Stated exercise
In the part of the listing that opens with the line containing "Locate an element on the screen. The height" and closes with the line containing "Image resolution: width=2520", swap every "screenshot" for "screen capture" and leave everything else unchanged. Give back only those lines.
--- start ---
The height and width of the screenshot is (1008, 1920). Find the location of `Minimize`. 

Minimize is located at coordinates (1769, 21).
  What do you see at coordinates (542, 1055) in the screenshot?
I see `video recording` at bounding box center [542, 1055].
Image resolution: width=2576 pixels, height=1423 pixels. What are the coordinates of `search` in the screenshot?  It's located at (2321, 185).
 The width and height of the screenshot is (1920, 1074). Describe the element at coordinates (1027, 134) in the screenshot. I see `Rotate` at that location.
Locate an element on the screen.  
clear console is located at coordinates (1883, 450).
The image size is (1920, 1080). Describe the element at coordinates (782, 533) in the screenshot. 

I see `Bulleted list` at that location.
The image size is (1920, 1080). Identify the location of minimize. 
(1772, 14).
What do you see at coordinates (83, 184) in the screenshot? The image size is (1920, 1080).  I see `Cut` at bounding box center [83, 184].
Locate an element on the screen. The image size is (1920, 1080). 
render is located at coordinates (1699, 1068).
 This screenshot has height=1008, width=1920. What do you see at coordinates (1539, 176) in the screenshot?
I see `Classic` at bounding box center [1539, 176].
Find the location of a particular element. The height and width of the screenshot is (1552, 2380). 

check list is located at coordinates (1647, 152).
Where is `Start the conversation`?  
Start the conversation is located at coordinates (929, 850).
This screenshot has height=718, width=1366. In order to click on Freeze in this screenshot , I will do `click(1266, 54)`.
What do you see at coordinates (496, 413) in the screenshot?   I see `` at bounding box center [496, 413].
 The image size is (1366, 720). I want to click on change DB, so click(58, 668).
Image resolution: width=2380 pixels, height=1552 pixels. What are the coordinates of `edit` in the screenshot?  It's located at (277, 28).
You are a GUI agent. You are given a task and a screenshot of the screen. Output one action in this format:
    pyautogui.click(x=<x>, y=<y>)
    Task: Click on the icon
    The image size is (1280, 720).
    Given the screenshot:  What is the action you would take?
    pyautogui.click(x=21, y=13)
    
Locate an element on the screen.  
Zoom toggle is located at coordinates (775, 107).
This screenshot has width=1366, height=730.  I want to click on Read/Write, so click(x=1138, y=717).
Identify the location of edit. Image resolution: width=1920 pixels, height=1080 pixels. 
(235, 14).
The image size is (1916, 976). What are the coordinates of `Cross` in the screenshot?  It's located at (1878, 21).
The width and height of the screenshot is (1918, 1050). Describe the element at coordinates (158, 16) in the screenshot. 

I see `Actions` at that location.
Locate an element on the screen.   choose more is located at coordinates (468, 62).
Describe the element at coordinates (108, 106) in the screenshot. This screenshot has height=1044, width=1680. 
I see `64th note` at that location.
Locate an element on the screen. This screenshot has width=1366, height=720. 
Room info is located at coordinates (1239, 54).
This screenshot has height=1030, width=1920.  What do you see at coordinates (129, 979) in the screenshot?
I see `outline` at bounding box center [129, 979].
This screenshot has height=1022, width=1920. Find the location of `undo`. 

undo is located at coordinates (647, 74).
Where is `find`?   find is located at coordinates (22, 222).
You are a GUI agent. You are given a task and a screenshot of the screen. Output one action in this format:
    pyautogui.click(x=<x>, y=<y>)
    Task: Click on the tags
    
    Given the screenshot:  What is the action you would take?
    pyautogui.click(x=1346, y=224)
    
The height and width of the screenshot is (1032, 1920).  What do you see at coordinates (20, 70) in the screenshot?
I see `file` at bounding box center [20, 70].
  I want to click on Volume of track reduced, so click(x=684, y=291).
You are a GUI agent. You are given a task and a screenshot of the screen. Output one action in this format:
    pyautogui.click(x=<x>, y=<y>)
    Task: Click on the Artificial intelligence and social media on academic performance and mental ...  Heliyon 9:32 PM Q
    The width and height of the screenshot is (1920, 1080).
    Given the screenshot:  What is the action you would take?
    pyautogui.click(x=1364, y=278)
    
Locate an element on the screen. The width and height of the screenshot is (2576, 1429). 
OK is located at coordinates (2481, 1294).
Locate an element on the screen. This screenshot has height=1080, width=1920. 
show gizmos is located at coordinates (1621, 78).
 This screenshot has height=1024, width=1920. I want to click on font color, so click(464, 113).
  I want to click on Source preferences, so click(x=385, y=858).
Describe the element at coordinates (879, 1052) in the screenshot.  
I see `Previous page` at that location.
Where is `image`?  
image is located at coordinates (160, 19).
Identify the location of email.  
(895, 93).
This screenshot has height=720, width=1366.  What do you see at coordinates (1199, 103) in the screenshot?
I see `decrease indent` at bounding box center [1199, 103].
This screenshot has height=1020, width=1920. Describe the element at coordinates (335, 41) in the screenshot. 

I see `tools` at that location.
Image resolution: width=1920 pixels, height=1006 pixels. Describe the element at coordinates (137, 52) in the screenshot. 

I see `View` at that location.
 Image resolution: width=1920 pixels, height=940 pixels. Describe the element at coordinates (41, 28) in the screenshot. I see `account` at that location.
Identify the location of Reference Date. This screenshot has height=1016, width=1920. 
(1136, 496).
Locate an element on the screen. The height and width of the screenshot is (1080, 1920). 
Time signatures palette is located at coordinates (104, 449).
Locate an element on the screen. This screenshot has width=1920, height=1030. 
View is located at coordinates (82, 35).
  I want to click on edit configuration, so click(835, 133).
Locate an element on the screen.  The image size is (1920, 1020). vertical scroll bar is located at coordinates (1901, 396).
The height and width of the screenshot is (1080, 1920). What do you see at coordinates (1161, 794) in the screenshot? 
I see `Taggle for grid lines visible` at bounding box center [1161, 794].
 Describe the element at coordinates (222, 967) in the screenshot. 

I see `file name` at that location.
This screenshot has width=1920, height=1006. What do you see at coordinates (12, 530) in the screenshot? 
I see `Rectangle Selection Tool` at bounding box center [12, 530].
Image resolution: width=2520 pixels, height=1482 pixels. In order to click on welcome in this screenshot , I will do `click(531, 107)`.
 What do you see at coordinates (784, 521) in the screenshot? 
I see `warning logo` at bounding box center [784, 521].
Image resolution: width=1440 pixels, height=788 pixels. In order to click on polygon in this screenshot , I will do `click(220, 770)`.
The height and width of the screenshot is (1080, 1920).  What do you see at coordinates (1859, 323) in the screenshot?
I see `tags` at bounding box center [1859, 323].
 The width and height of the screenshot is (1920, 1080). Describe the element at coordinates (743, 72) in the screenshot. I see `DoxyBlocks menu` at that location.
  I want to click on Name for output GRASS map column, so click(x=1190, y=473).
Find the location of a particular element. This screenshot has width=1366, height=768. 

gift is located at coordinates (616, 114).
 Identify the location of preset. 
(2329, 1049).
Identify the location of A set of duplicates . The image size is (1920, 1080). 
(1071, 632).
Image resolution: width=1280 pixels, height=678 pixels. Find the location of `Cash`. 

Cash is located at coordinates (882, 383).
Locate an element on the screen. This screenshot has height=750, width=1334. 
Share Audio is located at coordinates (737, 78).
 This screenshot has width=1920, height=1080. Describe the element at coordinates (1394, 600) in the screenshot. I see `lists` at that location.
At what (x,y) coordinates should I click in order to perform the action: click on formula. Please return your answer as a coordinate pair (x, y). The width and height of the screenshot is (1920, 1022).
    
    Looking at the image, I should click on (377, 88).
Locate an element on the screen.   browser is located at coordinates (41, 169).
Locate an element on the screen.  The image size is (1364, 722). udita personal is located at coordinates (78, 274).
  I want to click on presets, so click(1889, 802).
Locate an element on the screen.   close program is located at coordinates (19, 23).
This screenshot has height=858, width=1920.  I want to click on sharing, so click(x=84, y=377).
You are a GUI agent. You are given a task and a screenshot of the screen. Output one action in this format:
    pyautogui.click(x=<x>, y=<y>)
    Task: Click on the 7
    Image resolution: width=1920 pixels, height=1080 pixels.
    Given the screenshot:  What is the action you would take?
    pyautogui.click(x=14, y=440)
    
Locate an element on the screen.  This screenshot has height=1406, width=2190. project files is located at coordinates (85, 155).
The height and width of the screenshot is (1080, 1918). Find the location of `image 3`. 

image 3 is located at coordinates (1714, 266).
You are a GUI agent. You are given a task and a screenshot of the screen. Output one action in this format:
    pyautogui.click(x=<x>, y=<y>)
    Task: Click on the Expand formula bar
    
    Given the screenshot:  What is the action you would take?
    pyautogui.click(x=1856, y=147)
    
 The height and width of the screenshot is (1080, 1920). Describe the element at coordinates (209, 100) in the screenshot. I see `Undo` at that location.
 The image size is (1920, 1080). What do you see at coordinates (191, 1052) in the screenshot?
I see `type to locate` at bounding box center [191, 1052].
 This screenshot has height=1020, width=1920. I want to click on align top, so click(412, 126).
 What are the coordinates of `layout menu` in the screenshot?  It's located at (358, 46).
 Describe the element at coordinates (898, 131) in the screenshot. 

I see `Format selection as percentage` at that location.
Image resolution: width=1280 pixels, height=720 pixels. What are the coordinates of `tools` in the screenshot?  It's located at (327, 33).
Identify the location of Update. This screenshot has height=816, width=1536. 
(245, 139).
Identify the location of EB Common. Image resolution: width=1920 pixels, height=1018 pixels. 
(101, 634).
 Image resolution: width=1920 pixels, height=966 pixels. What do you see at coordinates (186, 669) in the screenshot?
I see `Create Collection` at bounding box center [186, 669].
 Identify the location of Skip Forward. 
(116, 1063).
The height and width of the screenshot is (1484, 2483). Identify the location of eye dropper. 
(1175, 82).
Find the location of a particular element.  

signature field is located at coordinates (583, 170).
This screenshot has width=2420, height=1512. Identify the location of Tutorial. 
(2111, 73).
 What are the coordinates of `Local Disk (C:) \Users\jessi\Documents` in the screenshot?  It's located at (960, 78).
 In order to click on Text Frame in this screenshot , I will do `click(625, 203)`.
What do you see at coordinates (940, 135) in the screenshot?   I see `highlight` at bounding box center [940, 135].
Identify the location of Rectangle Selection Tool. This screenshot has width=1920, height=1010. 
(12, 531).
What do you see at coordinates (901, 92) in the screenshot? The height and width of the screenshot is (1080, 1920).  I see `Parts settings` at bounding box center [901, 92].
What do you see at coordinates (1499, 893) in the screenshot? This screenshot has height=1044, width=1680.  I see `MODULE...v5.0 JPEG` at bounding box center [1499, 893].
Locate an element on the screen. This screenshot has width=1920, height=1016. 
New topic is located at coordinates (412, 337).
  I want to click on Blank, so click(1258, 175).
--- end ---
Correct answer
Locate an element on the screen. The height and width of the screen capture is (1080, 1920). 
Time signatures palette is located at coordinates (104, 449).
Locate an element on the screen. This screen capture has width=1920, height=1030. 
View is located at coordinates (82, 35).
  I want to click on edit configuration, so click(835, 133).
Locate an element on the screen.  The image size is (1920, 1020). vertical scroll bar is located at coordinates (1901, 396).
The height and width of the screen capture is (1080, 1920). What do you see at coordinates (1161, 794) in the screen capture? 
I see `Taggle for grid lines visible` at bounding box center [1161, 794].
 Describe the element at coordinates (222, 967) in the screen capture. 

I see `file name` at that location.
This screen capture has width=1920, height=1006. What do you see at coordinates (12, 530) in the screen capture? 
I see `Rectangle Selection Tool` at bounding box center [12, 530].
Image resolution: width=2520 pixels, height=1482 pixels. In order to click on welcome in this screen capture , I will do `click(531, 107)`.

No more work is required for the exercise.